* What is expected:
Reproduce the data below line for line, with no changes of any kind.

* Data to use:
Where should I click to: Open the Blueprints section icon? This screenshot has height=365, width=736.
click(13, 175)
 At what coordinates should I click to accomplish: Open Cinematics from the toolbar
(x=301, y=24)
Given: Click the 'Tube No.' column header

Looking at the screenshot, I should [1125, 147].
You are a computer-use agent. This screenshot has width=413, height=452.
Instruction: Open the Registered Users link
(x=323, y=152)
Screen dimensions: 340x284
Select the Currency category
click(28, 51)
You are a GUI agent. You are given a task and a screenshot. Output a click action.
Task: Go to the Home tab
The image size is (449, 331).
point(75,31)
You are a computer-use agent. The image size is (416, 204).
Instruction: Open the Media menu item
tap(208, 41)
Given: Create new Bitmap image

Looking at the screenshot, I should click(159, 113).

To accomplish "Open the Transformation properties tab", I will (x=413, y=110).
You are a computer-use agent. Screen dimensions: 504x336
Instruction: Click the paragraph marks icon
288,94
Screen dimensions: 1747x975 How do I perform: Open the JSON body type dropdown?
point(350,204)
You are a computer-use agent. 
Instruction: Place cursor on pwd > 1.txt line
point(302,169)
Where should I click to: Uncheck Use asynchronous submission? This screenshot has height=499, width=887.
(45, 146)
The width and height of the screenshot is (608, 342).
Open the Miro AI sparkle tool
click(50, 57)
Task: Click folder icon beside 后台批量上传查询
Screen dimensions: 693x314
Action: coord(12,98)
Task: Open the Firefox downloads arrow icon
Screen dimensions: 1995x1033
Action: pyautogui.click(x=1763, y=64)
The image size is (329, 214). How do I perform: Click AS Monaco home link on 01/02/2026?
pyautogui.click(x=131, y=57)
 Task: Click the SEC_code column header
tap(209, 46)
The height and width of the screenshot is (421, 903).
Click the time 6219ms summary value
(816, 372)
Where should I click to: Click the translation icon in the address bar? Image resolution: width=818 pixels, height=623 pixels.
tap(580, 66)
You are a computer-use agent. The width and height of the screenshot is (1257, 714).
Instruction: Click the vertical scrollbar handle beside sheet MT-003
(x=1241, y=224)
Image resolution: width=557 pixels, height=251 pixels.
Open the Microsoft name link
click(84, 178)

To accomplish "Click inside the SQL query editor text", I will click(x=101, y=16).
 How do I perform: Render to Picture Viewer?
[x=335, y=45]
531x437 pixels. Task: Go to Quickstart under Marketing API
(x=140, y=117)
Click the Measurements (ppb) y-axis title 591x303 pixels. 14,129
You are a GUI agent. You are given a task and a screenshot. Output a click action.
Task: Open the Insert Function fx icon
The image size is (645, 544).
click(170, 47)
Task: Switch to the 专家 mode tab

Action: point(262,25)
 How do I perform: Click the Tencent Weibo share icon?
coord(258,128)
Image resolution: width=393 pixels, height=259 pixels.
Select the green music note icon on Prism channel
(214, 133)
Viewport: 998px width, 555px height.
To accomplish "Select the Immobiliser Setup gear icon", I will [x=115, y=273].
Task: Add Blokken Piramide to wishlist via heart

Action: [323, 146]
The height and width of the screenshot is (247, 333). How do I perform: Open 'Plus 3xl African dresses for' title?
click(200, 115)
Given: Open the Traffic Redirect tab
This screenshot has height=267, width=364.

* Output for this task:
Where should I click to: Open the Blueprints section icon? This screenshot has height=365, width=736.
click(13, 175)
 At what coordinates should I click to accomplish: Open Cinematics from the toolbar
(x=301, y=24)
Given: Click the 'Tube No.' column header

Looking at the screenshot, I should [1125, 147].
You are a computer-use agent. This screenshot has width=413, height=452.
Instruction: Open the Registered Users link
(x=323, y=152)
Screen dimensions: 340x284
Select the Currency category
click(28, 51)
You are a GUI agent. You are given a task and a screenshot. Output a click action.
Task: Go to the Home tab
The image size is (449, 331).
point(75,31)
You are a computer-use agent. The image size is (416, 204).
Instruction: Open the Media menu item
tap(208, 41)
Given: Create new Bitmap image

Looking at the screenshot, I should click(159, 113).

To accomplish "Open the Transformation properties tab", I will (x=413, y=110).
You are a computer-use agent. Screen dimensions: 504x336
Instruction: Click the paragraph marks icon
288,94
Screen dimensions: 1747x975 How do I perform: Open the JSON body type dropdown?
point(350,204)
You are a computer-use agent. 
Instruction: Place cursor on pwd > 1.txt line
point(302,169)
Where should I click to: Uncheck Use asynchronous submission? This screenshot has height=499, width=887.
(45, 146)
The width and height of the screenshot is (608, 342).
Open the Miro AI sparkle tool
click(50, 57)
Task: Click folder icon beside 后台批量上传查询
Screen dimensions: 693x314
Action: coord(12,98)
Task: Open the Firefox downloads arrow icon
Screen dimensions: 1995x1033
Action: pyautogui.click(x=1763, y=64)
The image size is (329, 214). How do I perform: Click AS Monaco home link on 01/02/2026?
pyautogui.click(x=131, y=57)
 Task: Click the SEC_code column header
tap(209, 46)
The height and width of the screenshot is (421, 903).
Click the time 6219ms summary value
(816, 372)
Where should I click to: Click the translation icon in the address bar? Image resolution: width=818 pixels, height=623 pixels.
tap(580, 66)
You are a computer-use agent. The width and height of the screenshot is (1257, 714).
Instruction: Click the vertical scrollbar handle beside sheet MT-003
(x=1241, y=224)
Image resolution: width=557 pixels, height=251 pixels.
Open the Microsoft name link
click(84, 178)

To accomplish "Click inside the SQL query editor text", I will click(x=101, y=16).
 How do I perform: Render to Picture Viewer?
[x=335, y=45]
531x437 pixels. Task: Go to Quickstart under Marketing API
(x=140, y=117)
Click the Measurements (ppb) y-axis title 591x303 pixels. 14,129
You are a GUI agent. You are given a task and a screenshot. Output a click action.
Task: Open the Insert Function fx icon
The image size is (645, 544).
click(170, 47)
Task: Switch to the 专家 mode tab

Action: point(262,25)
 How do I perform: Click the Tencent Weibo share icon?
coord(258,128)
Image resolution: width=393 pixels, height=259 pixels.
Select the green music note icon on Prism channel
(214, 133)
Viewport: 998px width, 555px height.
To accomplish "Select the Immobiliser Setup gear icon", I will [x=115, y=273].
Task: Add Blokken Piramide to wishlist via heart

Action: [323, 146]
The height and width of the screenshot is (247, 333). How do I perform: Open 'Plus 3xl African dresses for' title?
click(200, 115)
Given: Open the Traffic Redirect tab
This screenshot has height=267, width=364.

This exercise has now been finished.